We need a new table to manage ambiguous project IDs
CREATE TABLE projAmbig (
ambigProjectID SMALL INT UNIQUE PRIMARY KEY NOT NULL, -- unique negative ID
projectID1 SMALL INT, -- motus project ID #1
projectID2 SMALL INT, -- motus project ID #2; projectID2 > projectID1
projectID3 SMALL INT,
projectID4 SMALL INT, -- ... projectID(n+1) > projectID(n)
projectID5 SMALL INT,
projectID6 SMALL INT, -- motus project ID #6 projectID6 > projectID5
UNIQUE PRIMARY KEY (projectID1, projectID2, projectID3, projectID4, projectID5, projectID6)
);
CREATE INDEX projAmbig_ambigProjectID on projAmbig(ambigProjectID);
Also, table tagAmbig
needs a new column ambigProjectID
which will
link to table projAmbig
. That will allow us to look up tagDepProjectID
for ambiguous runs by looking up motusTagID
in table tagAmbig
.
when a hit or run is assigned a negative tagDepProjectID, that means the hit or run could belong to any of projectID1, ..., projectID6 listed in the record where ambigProjectID = tagDepProjectID (< 0).
We also need a new API entry: ambiguous_projects_for_tag_project (P)
that returns the list of negative projectIDs of which P
is a member.
The client-side code then needs to grab all batches, hits, runs for
each of those ambiguous project IDs, merging locally. The only
complication with merging is that a batch record might be fetched for
two different project IDs, in which case the numHits field should be
summed, but otherwise nothing changes.
The rest of the code should work as-is, but of course on the client side, we'll need to do some finagling to mark ambiguous detections, and/or lookup metadata by ambiguous project.
So detections showing up as motusTagID "-42" from receiver Lotek 223 for example, are ambiguous tags? They have no info for tagProjID, id, tagType, mfg, tagModel, tagBI, and fullID is "?proj?-0#:0.0"
FYI. Not sure if this will help or not in the Ambiguous arena, but Margaret Eng's project - # 146 is comprised primarily of ambigous tags - duplicates with RBrown American Woodcock #82 and James Bay - #38. On hourly plots (from Old Cut) most of her detections are labelled as one or the other, but many are not.
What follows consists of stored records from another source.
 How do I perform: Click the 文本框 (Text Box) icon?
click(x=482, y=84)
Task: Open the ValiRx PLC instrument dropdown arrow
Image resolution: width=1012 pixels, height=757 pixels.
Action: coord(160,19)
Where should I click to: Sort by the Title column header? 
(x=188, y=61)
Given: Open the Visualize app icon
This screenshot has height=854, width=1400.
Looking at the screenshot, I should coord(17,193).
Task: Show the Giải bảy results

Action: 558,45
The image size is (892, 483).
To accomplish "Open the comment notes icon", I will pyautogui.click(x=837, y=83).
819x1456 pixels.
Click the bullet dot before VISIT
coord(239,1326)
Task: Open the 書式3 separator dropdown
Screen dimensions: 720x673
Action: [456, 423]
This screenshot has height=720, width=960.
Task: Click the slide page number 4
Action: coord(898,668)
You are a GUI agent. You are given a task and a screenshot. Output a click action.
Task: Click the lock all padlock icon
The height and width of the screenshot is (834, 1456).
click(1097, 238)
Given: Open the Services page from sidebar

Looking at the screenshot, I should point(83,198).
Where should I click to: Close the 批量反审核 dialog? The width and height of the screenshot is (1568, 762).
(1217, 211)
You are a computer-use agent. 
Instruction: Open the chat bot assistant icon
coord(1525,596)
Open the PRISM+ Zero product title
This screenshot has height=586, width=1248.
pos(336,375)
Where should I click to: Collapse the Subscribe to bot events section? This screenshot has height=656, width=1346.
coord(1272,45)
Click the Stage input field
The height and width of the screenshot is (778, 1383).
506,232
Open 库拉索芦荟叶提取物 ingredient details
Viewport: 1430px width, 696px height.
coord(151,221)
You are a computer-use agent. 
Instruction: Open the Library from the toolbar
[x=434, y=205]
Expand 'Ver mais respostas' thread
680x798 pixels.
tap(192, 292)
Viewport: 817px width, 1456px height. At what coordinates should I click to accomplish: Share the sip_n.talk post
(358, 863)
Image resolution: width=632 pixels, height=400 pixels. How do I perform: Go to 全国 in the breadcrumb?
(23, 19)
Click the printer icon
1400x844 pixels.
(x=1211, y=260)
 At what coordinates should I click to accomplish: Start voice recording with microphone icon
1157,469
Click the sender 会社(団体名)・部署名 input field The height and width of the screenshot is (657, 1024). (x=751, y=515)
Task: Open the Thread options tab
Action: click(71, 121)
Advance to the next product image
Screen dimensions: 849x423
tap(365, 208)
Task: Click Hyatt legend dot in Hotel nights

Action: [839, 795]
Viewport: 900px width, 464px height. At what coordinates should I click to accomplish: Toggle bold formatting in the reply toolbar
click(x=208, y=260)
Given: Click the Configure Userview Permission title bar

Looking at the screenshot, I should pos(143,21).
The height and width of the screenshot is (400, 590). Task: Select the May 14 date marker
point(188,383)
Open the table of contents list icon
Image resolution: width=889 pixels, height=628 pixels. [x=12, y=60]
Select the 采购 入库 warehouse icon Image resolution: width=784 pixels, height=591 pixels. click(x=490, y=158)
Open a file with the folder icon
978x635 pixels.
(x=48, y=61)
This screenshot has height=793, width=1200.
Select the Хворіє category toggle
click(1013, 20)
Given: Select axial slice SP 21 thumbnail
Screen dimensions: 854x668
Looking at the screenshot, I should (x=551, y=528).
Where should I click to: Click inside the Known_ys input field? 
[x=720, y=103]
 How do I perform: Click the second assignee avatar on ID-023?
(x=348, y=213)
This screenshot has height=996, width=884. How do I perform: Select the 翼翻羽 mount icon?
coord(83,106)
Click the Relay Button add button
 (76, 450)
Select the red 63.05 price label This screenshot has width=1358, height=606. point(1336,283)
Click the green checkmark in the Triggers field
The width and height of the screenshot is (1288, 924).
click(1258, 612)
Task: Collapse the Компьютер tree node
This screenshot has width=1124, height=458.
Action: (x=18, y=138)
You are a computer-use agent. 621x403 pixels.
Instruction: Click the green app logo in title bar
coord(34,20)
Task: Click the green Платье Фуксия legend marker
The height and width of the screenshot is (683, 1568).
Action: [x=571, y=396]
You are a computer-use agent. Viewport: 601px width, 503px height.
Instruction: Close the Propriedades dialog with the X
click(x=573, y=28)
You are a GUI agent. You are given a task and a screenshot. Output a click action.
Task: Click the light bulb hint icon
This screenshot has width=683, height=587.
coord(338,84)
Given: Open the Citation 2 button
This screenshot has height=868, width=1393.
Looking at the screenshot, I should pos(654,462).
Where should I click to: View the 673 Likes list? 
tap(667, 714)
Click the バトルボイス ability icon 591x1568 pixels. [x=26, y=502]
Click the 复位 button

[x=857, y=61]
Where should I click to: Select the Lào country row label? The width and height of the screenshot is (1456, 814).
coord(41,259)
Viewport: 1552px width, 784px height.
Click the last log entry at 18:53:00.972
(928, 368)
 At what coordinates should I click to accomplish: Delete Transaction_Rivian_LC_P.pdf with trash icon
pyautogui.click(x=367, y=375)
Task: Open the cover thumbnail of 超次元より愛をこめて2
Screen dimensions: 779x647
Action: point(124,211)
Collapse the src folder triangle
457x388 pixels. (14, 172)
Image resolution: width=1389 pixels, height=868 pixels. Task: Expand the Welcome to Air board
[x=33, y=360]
Some more details on Margaret's project 146:
I know you dealt with this in the plots you create, but in the detection data, is there a way to mark tags as ambiguous so that users know to look into detections for certain tags. In this case tags for project 64 are overlapping with 57. SELVA tags so it's pretty obvious for James, but it may not be for others down the road.